DOGE was back in the red on Wednesday, dropping nearly 3% to slip below the 20 and 50-day SMAs and settle at $0.362. Sellers consolidated their position on Thursday, pushing DOGE down almost 3% to 0.352. Buyers attempted a move past the moving averages on Friday as DOGE rose to an intraday high of $0.364 before losing momentum. DOGE ultimately registered a marginal drop and settled at $0.351. The weekend started with DOGE registering a marginal increase and moving to $0.352. However, market sentiment changed on Sunday as the price dropped nearly 5% to $0.335. The current session sees DOGE down over 6% and trading around $0.315. Buyers will try to regain control and push above $0.35 towards $0.40. On the other hand, if sellers retain control, DOGE could slump to $0.30 or lower.

Injective (INJ) Price Analysis

Injective (INJ) started the previous week on a positive note despite registering a substantial decline on Sunday, dropping over 13% to slip below key moving averages and settle at $20.67. INJ rallied to an intraday high of $23.73 but could not stay at this level and ultimately settled at $21.61 after registering an increase of 4.58%. Buyers retained control on Tuesday despite facing significant selling pressure, and INJ registered a rise of 5.36% to move past the 20 and 200-day SMAs and settle at $22.77. Bearish sentiment returned on Wednesday as INJ dropped below the 20 and 200-day SMAs and settled at $21.44. Sellers retained control on Thursday as the price fell nearly 3% and settled at $20.84.

Source: TradingView

INJ faced volatility on Friday as buyers and sellers struggled to take control. As a result, INJ rallied to an intraday high of $21.89 and fell to an intraday low of $20.19 before settling at $20.79 after a marginal decline. Sellers retained control over the weekend as INJ dropped 0.73% on Saturday and 2.35% on Sunday to end the weekend in the red at $20.15. INJ  has dipped below the $20 support level during the current session, with the price down nearly 7% and trading around $18.78.

Algorand (ALGO) Price Analysis

Algorand (ALGO)’s steady decline accelerated during the current session as it dipped below key moving averages and is now testing the support at $0.35. ALGO started the previous week on a very bullish note, surging to an intraday high of $0.478 before settling at $0.430. However, sentiment changed on Tuesday, and the price dropped 1.53% to $0.423. Sellers retained control on Wednesday as ALGO dropped over 4% and settled at $0.405. With the 20 and 50-day SMAs acting as support, the price recovered on Thursday, rising 1.17% to settle at $0.410.

Source: TradingView

However, it was back in the red on Friday, dropping 2.37% to settle at $0.40. Buyers propped up the price marginally on Saturday as ALGO registered an increase of 0.80% and settled at $0.403. Bearish sentiment intensified on Sunday as ALGO slipped below the 20 and 50–and 50-day SMAs and settled at $0.383. The current session sees ALGO down over 8% as sellers look to drive it below the $0.35 support level.

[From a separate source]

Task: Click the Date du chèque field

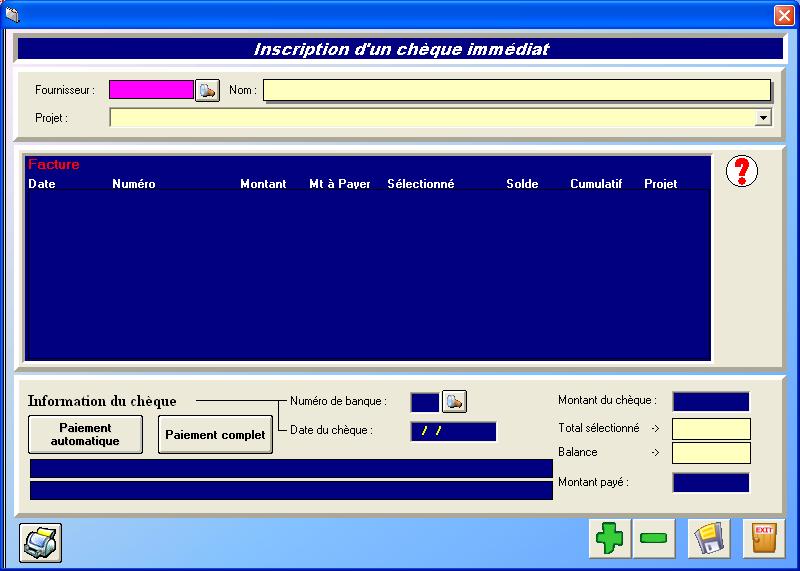Action: click(453, 431)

Pudgy Penguins (PENGU) Price Analysis

Pudgy Penguins (PENGU) has declined substantially in January, with bearish sentiment intensifying over the past week. PENGU slipped below $0.030 on Saturday, falling to an intraday low of $0.026 before settling at $0.029. Selling pressure registered a substantial increase on Sunday as the price plummeted nearly 15% to $0.025. Sellers retained control on Monday and Tuesday as PENGU faced increased volatility, ultimately settling at $0.023. Despite the overwhelming bearish sentiment, PENGU registered a marginal increase on Wednesday, rising 2.55% and settling at $0.024.

Source: TradingView

However, bearish sentiment returned on Thursday as PENGU registered a marginal drop and settled at $0.024. Sellers retained control on Friday, with PENGU registering a fall of nearly 6% and settling at $0.022. Buyers returned to the market over the weekend, rising 1.37% on Saturday and over 7% on Sunday to end the weekend at $0.024. PENGU is back in the red during the current session, with the price down nearly 13% and trading around $0.021.

Disclaimer: This article is provided for informational purposes only. It is not offered or intended to be used as legal, tax, investment, financial, or other advice.